WHAT NEEDS TO BE DONE: Could you swap "Open" for "Launch" in the data, starting at the beginning and going on through the line with "(x=19, y=244)", and leave everything else unchanged?

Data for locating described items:

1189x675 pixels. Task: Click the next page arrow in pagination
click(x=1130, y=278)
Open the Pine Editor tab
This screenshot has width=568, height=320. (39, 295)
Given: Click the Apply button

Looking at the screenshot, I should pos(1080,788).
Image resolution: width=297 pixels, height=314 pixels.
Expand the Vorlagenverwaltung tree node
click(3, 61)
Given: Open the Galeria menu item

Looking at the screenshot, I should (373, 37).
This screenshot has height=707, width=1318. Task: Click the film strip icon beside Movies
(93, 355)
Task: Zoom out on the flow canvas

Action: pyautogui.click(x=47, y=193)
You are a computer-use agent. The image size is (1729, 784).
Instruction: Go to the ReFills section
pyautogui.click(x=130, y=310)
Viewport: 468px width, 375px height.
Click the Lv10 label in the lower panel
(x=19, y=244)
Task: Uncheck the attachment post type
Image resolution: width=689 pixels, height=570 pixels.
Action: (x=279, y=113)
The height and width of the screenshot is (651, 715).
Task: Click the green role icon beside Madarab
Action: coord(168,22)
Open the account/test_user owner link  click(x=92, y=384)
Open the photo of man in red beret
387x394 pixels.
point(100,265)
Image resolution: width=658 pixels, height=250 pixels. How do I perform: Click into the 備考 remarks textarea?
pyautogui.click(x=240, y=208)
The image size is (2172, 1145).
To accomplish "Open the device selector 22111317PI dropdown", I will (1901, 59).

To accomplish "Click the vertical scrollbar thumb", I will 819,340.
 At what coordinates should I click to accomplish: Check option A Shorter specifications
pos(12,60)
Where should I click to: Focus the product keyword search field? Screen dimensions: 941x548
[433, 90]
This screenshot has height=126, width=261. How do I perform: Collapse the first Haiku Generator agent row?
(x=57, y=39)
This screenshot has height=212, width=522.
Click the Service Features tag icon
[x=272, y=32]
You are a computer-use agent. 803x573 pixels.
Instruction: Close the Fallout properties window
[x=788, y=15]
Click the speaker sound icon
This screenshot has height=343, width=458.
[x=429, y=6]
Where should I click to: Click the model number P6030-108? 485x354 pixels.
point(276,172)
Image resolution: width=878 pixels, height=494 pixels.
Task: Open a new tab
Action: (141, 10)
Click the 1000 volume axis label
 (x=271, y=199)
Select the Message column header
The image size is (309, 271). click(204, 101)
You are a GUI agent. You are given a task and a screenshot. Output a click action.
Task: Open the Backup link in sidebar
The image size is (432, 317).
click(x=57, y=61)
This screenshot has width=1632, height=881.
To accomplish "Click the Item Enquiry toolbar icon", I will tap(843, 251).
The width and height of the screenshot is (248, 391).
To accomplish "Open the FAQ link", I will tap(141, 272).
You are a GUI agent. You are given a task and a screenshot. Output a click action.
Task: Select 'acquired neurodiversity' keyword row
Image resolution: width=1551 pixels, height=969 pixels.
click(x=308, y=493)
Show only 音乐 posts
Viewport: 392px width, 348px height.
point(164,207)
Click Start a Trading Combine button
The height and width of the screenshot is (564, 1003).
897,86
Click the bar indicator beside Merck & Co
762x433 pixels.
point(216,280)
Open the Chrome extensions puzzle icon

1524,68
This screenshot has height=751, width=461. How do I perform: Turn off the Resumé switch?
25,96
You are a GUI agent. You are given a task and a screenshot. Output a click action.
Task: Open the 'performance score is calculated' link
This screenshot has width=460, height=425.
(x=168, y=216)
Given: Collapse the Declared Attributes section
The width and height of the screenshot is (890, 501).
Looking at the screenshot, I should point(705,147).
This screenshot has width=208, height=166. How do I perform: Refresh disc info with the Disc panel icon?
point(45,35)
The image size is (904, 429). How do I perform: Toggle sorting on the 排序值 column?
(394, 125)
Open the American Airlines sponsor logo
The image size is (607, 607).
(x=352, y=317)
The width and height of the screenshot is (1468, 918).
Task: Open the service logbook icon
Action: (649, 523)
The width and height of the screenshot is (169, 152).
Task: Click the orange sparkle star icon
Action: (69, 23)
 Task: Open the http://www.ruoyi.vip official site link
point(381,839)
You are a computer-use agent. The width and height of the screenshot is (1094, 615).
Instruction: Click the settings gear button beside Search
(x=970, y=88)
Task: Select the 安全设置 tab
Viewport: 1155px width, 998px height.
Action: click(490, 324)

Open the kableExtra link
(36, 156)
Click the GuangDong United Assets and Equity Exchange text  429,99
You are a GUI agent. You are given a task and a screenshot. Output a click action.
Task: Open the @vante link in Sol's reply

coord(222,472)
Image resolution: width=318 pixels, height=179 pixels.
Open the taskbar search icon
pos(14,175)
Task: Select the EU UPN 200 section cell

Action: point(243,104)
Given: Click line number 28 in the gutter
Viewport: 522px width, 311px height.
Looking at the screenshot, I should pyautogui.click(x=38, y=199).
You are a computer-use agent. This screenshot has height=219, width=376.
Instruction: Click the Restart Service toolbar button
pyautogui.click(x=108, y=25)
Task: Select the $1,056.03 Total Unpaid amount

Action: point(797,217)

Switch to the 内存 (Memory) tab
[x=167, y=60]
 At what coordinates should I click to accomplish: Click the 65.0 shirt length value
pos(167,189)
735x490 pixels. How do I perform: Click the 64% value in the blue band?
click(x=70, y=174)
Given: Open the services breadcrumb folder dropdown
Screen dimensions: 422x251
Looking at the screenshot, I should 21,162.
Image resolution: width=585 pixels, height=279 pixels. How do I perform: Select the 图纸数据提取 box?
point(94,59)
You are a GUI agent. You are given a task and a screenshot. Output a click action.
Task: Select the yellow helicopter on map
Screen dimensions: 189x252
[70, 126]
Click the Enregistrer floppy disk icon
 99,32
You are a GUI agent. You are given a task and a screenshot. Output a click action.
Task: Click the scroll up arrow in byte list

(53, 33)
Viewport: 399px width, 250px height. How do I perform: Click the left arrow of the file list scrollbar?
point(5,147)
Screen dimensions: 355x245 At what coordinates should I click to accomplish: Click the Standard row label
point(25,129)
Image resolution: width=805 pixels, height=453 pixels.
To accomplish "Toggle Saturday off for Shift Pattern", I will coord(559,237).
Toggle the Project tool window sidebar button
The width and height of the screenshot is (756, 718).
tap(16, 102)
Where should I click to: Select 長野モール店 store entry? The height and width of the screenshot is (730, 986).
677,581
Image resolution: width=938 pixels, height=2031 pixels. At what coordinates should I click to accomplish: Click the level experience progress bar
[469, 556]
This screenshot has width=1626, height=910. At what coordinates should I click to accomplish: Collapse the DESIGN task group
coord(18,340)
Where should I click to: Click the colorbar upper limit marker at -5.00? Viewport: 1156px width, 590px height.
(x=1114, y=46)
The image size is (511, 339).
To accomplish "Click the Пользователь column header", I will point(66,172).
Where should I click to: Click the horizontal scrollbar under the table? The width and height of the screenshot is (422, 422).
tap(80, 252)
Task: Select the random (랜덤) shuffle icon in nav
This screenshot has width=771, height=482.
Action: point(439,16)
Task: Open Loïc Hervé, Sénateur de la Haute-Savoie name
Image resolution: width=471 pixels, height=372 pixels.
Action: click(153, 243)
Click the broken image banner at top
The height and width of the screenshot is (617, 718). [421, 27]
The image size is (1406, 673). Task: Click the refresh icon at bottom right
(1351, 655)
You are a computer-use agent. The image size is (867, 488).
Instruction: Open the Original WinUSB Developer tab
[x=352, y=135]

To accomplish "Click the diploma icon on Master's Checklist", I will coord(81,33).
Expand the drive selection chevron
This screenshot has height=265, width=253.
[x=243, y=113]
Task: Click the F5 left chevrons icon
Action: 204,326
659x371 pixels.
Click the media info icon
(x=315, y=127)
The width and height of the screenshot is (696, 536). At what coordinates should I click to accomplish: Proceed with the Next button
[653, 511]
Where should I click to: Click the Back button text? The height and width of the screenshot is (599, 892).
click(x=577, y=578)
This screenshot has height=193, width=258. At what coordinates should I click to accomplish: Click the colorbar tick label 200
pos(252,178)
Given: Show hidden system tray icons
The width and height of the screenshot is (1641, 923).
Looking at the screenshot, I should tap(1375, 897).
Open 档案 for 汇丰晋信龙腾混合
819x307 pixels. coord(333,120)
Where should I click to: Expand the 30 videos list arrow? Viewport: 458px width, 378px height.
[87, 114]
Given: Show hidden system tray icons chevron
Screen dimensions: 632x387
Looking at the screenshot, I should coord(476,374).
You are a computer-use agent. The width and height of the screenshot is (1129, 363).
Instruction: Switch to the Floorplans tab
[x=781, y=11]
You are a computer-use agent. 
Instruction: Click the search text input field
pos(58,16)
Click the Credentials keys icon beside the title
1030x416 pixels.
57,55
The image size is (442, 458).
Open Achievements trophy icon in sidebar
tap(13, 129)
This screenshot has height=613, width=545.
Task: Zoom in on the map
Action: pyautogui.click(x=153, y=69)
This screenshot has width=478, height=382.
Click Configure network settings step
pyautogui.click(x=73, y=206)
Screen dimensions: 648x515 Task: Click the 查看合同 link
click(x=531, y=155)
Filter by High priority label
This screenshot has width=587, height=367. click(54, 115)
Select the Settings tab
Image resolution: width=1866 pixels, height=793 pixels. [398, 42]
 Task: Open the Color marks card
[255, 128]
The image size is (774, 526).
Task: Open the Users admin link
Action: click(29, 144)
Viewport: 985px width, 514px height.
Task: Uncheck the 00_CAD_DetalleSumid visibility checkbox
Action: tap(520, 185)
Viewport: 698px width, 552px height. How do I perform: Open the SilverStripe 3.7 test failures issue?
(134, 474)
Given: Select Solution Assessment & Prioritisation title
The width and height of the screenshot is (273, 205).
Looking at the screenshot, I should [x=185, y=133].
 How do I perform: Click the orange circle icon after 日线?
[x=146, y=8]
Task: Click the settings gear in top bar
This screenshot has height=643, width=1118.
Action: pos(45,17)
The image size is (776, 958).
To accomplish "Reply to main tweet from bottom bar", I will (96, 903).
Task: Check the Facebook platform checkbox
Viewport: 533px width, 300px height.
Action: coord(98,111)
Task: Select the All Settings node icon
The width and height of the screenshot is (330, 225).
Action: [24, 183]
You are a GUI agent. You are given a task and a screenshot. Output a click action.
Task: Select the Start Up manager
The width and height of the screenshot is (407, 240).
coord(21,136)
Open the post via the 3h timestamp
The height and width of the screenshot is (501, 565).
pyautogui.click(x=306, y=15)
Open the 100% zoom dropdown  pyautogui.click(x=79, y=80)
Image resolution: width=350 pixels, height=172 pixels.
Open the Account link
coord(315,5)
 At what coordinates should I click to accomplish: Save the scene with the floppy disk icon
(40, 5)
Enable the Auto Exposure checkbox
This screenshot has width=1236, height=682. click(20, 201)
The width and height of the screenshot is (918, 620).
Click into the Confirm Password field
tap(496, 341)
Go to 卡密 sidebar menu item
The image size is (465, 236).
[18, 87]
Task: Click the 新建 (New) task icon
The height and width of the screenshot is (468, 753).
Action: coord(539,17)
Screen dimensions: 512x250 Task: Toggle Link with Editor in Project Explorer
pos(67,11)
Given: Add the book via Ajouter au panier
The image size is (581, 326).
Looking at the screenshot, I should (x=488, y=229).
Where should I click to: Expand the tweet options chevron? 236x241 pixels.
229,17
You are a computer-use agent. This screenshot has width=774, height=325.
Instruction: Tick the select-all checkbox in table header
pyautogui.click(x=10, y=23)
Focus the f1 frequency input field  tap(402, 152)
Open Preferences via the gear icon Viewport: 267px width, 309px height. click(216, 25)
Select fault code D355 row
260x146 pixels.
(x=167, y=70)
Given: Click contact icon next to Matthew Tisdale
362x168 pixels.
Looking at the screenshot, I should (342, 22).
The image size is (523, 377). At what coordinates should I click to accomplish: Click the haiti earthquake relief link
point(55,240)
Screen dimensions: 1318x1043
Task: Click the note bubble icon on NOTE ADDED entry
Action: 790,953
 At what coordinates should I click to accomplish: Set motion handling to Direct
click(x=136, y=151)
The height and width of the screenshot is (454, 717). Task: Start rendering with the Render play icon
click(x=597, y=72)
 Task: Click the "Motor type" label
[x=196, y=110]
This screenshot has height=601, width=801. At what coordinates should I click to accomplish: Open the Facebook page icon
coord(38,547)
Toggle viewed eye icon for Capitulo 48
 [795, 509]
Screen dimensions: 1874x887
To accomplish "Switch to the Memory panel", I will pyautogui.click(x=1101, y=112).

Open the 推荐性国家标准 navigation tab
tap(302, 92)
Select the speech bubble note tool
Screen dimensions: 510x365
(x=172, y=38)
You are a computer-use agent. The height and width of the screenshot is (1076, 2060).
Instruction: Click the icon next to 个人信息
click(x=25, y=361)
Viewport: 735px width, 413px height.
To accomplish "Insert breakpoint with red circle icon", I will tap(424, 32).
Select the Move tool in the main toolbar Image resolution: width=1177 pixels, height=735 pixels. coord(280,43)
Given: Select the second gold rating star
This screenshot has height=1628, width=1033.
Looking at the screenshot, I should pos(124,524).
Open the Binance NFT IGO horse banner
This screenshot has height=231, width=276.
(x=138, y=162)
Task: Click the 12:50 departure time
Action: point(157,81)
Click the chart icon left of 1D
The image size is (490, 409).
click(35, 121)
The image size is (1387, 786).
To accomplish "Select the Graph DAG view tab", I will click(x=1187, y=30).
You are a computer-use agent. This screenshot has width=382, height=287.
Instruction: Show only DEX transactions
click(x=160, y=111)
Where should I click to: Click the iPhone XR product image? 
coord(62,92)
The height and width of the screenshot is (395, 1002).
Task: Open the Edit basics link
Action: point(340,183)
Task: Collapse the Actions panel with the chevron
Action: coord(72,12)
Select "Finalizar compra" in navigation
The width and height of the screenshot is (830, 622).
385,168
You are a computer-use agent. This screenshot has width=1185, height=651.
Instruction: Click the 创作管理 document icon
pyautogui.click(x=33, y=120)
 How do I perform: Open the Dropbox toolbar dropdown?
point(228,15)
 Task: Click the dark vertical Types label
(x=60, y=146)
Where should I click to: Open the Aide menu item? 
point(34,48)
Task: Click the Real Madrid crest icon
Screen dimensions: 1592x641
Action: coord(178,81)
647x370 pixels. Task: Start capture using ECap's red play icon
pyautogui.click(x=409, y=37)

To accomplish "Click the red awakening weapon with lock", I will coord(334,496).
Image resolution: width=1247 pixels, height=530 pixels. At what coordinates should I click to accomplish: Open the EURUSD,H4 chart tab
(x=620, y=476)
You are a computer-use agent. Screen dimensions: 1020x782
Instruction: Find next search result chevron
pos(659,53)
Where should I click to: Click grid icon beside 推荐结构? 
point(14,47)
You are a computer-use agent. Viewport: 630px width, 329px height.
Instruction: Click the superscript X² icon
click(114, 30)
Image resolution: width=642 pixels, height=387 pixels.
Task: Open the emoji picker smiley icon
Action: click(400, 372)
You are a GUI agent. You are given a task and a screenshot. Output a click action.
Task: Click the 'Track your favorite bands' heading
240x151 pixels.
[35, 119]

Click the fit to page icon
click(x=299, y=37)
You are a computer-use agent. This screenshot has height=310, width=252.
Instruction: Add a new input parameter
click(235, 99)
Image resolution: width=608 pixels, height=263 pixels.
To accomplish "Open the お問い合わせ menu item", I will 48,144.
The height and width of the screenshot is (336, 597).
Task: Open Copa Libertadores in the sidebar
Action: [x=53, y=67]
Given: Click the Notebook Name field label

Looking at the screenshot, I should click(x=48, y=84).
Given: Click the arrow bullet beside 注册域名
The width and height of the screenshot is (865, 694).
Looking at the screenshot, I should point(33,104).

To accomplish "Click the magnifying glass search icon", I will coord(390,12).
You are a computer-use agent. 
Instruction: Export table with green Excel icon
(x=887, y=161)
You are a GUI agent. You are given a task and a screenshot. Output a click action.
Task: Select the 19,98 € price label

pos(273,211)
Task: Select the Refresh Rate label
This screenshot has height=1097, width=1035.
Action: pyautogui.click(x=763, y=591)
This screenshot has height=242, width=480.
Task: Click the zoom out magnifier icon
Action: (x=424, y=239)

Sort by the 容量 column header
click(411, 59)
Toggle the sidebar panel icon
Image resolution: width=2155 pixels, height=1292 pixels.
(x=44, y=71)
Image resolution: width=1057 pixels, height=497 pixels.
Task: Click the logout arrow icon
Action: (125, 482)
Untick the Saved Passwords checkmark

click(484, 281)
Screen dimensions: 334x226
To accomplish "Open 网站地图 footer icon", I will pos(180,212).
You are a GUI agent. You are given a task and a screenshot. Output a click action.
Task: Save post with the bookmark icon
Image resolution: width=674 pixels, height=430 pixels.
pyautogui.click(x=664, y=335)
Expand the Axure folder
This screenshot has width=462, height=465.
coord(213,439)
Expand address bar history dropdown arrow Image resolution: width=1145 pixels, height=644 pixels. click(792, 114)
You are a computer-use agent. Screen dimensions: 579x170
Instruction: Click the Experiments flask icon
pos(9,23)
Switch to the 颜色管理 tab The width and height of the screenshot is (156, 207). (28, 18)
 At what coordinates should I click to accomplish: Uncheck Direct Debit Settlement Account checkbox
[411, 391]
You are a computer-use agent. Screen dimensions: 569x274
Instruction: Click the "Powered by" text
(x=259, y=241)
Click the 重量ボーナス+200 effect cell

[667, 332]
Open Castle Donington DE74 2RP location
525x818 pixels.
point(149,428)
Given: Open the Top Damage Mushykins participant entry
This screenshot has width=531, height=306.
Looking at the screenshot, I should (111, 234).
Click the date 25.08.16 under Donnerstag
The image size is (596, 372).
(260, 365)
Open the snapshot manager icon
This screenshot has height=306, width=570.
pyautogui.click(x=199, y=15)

PROBLEM SOLUTION:
1189x675 pixels. Task: Click the next page arrow in pagination
click(x=1130, y=278)
Launch the Pine Editor tab
This screenshot has width=568, height=320. (39, 295)
Given: Click the Apply button

Looking at the screenshot, I should pos(1080,788).
Image resolution: width=297 pixels, height=314 pixels.
Expand the Vorlagenverwaltung tree node
click(3, 61)
Given: Launch the Galeria menu item

Looking at the screenshot, I should (373, 37).
This screenshot has height=707, width=1318. Task: Click the film strip icon beside Movies
(93, 355)
Task: Zoom out on the flow canvas

Action: pyautogui.click(x=47, y=193)
You are a computer-use agent. The image size is (1729, 784).
Instruction: Go to the ReFills section
pyautogui.click(x=130, y=310)
Viewport: 468px width, 375px height.
Click the Lv10 label in the lower panel
(x=19, y=244)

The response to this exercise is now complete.